(Beginning of Supplied material)

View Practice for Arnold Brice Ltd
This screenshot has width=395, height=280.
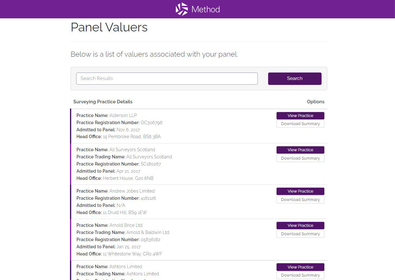300,226
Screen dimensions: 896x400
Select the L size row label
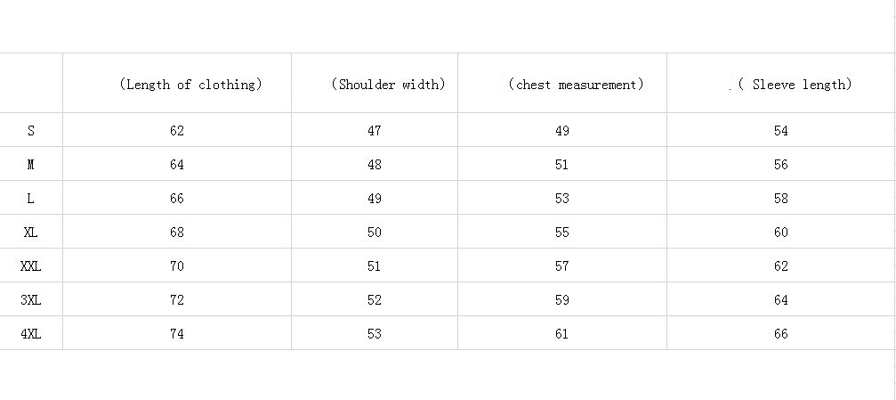(31, 199)
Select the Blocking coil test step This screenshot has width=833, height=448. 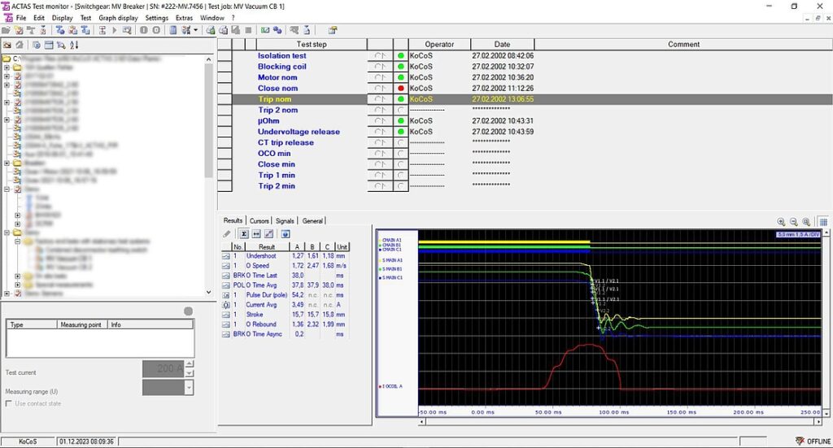[282, 67]
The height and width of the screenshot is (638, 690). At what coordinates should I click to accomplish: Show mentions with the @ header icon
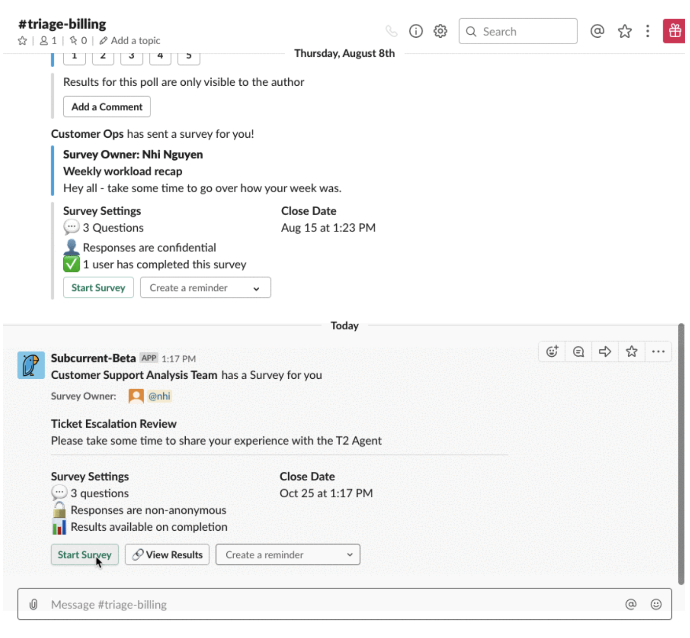(x=597, y=31)
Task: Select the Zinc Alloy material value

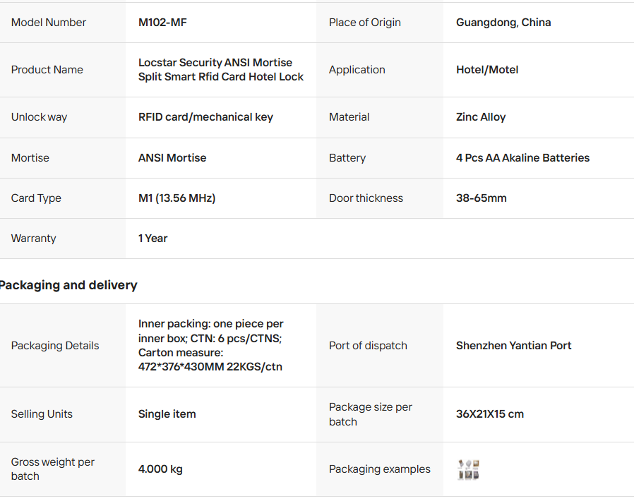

(End of Supplied material)

◆ Task ◆
Take the records above from the line with "The height and" down to their last line and please copy those lines exactly, without the pictures.

◆ Final answer ◆
The height and width of the screenshot is (638, 690). At what coordinates should I click to accomplish: Show mentions with the @ header icon
(x=597, y=31)
Task: Select the Zinc Alloy material value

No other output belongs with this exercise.